> _Exercise_:
Give every entry again, word for word and in full.

Stored items from a collection
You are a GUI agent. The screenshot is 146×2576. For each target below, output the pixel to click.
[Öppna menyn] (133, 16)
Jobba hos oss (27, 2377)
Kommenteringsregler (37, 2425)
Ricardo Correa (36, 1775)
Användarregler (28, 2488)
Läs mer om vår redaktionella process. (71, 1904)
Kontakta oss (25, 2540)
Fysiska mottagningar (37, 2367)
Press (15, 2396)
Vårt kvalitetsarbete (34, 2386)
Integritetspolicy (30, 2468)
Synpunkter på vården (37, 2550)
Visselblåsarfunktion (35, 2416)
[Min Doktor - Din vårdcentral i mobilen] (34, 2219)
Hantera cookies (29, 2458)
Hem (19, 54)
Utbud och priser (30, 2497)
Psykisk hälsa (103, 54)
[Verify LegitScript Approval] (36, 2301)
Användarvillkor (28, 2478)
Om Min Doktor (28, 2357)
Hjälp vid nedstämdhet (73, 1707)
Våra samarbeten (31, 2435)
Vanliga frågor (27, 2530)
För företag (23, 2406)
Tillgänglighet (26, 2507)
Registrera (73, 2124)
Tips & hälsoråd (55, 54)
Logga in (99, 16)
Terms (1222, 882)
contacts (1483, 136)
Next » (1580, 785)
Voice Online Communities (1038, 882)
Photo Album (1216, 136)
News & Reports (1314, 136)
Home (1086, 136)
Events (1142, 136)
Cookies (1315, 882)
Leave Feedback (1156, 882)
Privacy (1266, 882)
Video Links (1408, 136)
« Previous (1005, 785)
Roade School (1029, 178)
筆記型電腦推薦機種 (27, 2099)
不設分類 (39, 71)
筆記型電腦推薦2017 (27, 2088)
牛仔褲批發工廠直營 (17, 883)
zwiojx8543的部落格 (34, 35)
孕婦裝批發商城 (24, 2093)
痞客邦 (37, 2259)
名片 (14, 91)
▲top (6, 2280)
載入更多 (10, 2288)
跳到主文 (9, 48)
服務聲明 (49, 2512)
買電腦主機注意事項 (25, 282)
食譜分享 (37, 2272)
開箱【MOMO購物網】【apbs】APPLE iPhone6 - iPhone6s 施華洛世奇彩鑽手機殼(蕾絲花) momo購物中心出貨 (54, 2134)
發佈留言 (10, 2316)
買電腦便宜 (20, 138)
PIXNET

> _Your response_:
You are a GUI agent. The screenshot is 146×2576. For each target below, output the pixel to click.
[Öppna menyn] (133, 16)
Jobba hos oss (27, 2377)
Kommenteringsregler (37, 2425)
Ricardo Correa (36, 1775)
Användarregler (28, 2488)
Läs mer om vår redaktionella process. (71, 1904)
Kontakta oss (25, 2540)
Fysiska mottagningar (37, 2367)
Press (15, 2396)
Vårt kvalitetsarbete (34, 2386)
Integritetspolicy (30, 2468)
Synpunkter på vården (37, 2550)
Visselblåsarfunktion (35, 2416)
[Min Doktor - Din vårdcentral i mobilen] (34, 2219)
Hantera cookies (29, 2458)
Hem (19, 54)
Utbud och priser (30, 2497)
Psykisk hälsa (103, 54)
[Verify LegitScript Approval] (36, 2301)
Användarvillkor (28, 2478)
Om Min Doktor (28, 2357)
Hjälp vid nedstämdhet (73, 1707)
Våra samarbeten (31, 2435)
Vanliga frågor (27, 2530)
För företag (23, 2406)
Tillgänglighet (26, 2507)
Registrera (73, 2124)
Tips & hälsoråd (55, 54)
Logga in (99, 16)
Terms (1222, 882)
contacts (1483, 136)
Next » (1580, 785)
Voice Online Communities (1038, 882)
Photo Album (1216, 136)
News & Reports (1314, 136)
Home (1086, 136)
Events (1142, 136)
Cookies (1315, 882)
Leave Feedback (1156, 882)
Privacy (1266, 882)
Video Links (1408, 136)
« Previous (1005, 785)
Roade School (1029, 178)
筆記型電腦推薦機種 (27, 2099)
不設分類 (39, 71)
筆記型電腦推薦2017 (27, 2088)
牛仔褲批發工廠直營 (17, 883)
zwiojx8543的部落格 (34, 35)
孕婦裝批發商城 (24, 2093)
痞客邦 (37, 2259)
名片 (14, 91)
▲top (6, 2280)
載入更多 (10, 2288)
跳到主文 (9, 48)
服務聲明 (49, 2512)
買電腦主機注意事項 (25, 282)
食譜分享 (37, 2272)
開箱【MOMO購物網】【apbs】APPLE iPhone6 - iPhone6s 施華洛世奇彩鑽手機殼(蕾絲花) momo購物中心出貨 (54, 2134)
發佈留言 (10, 2316)
買電腦便宜 (20, 138)
PIXNET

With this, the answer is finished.